Sea lions: efficient salmon-killing machines that threaten wild stocks.
Those are two ends of the spectrum in an ongoing battle in the Pacific Northwest centered around these large, abundant pinnipeds.
That battle got a bit hotter this week, according to a report in the Bellingham Herald, after Rep. Doc Hastings (R-Wash.) spoke in a U.S. House subcommittee in favor of his bill that would allow Washington, Oregon and Idaho to issue permits to kill California sea lion populations that are deemed a threat to salmon.
While I’m not crazy about the idea of rubbing out sea lions, I tend to come down on the side of some state fishery managers and many fishermen who say sea lion herds need culling.
The main reason is that our own environmental tampering has left salmon and steelhead very vulnerable to sea lion predation. That’s because the fish queue up outside dams and fish ladders. Thus dams, particularly across the mighty Columbia River, give sea lions an unnatural advantage — and a salmon smorgasbord they’d never have had otherwise.
Sea lion populations seem to have visibly mushroomed in the Northwest. Some have opined that the declining numbers of a major natural predator, white sharks, also plays a role, here.

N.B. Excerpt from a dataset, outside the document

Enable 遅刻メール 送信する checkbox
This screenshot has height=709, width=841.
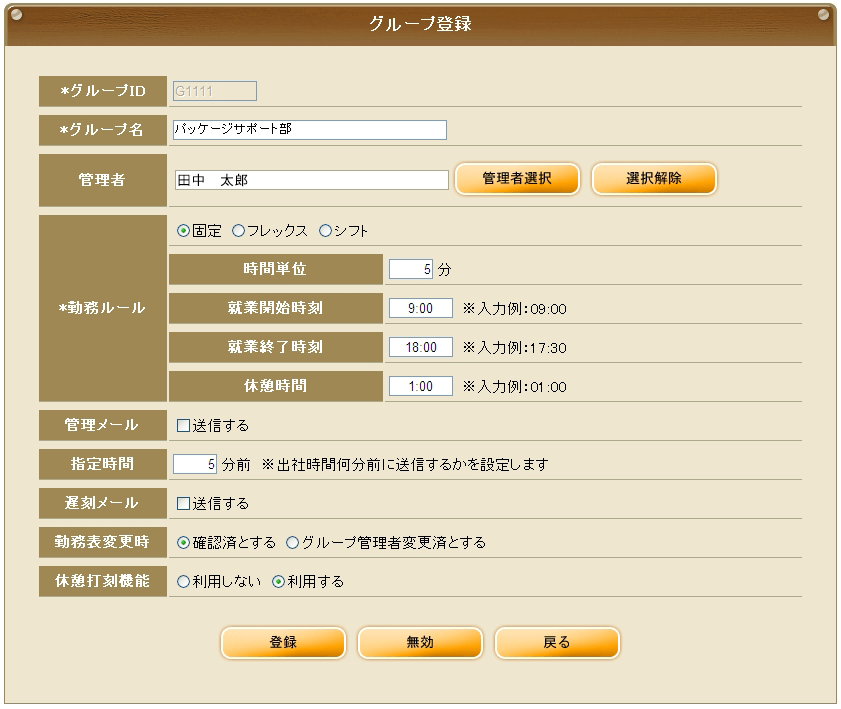click(x=183, y=504)
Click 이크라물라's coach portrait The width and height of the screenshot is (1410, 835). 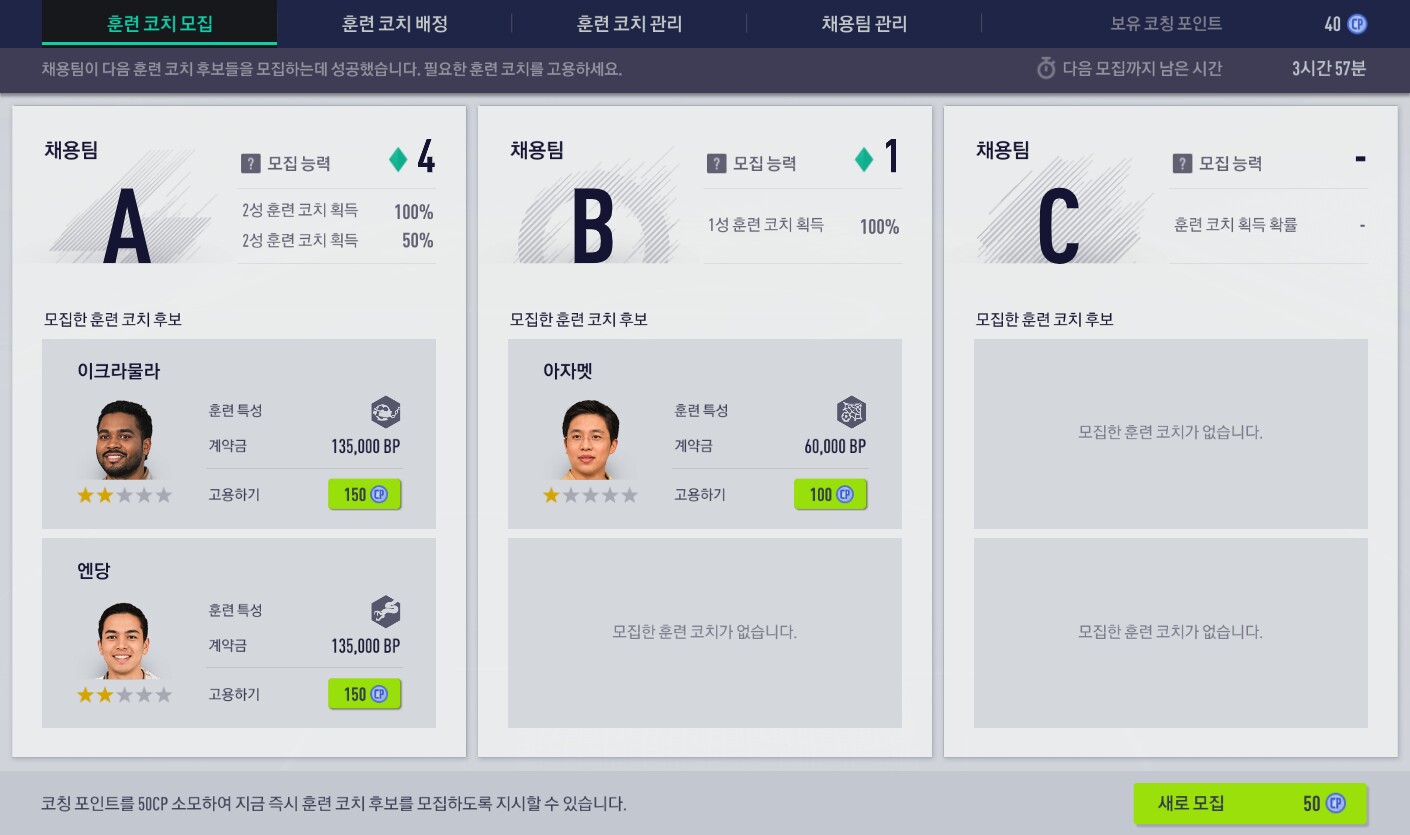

A House bill sponsored by Hastings passed last year, but never made it through the Senate, so the congressman is trying again.
Some of the more moderate sea lion supporters have accepted non-lethal strategies such as relocating them far, far away. But such means have generally not worked (identifiable individual sea lions have, after being dropped off along the California coast, shown up back in Washington waters in short order — where the pickin’s are way easier no doubt).
Noting that the good Doc (Hastings) worried in testimony about the possibility of sea lions munching endangered wild stocks, I recalled that an earlier Administration, choosing to ignore its own scientists’ advice, provided big-agriculture interests in northern California more water for fields, depriving the Klamath River of much flow. Lo and behold, endangered wild Klamath stocks were decimated without enough water that year in which to spawn. (The awful year-class also became a factor in decisions in subsequent years to close much of the coast to salmon fishing.) I don’t recall if Hastings expressed concern about wild salmon stocks back then.
Sea lions are a pretty easy target. If I sound less than enthusiastic about killing ’em, well, yeah, let’s just say I’m not going to volunteer to be the trigger man. No worries there, as plenty of volunteers would be ready to answer that call of duty, I’m sure. (That includes charter skippers who have a constant problem with the big sea dogs stealing their customers’ hooked fish.)
But when all is said and done, thinning sea lion herds by lethal means in areas where they are gorging on wild salmon and steelhead, and where there is little or no natural predation to thin their ranks, is probably justified.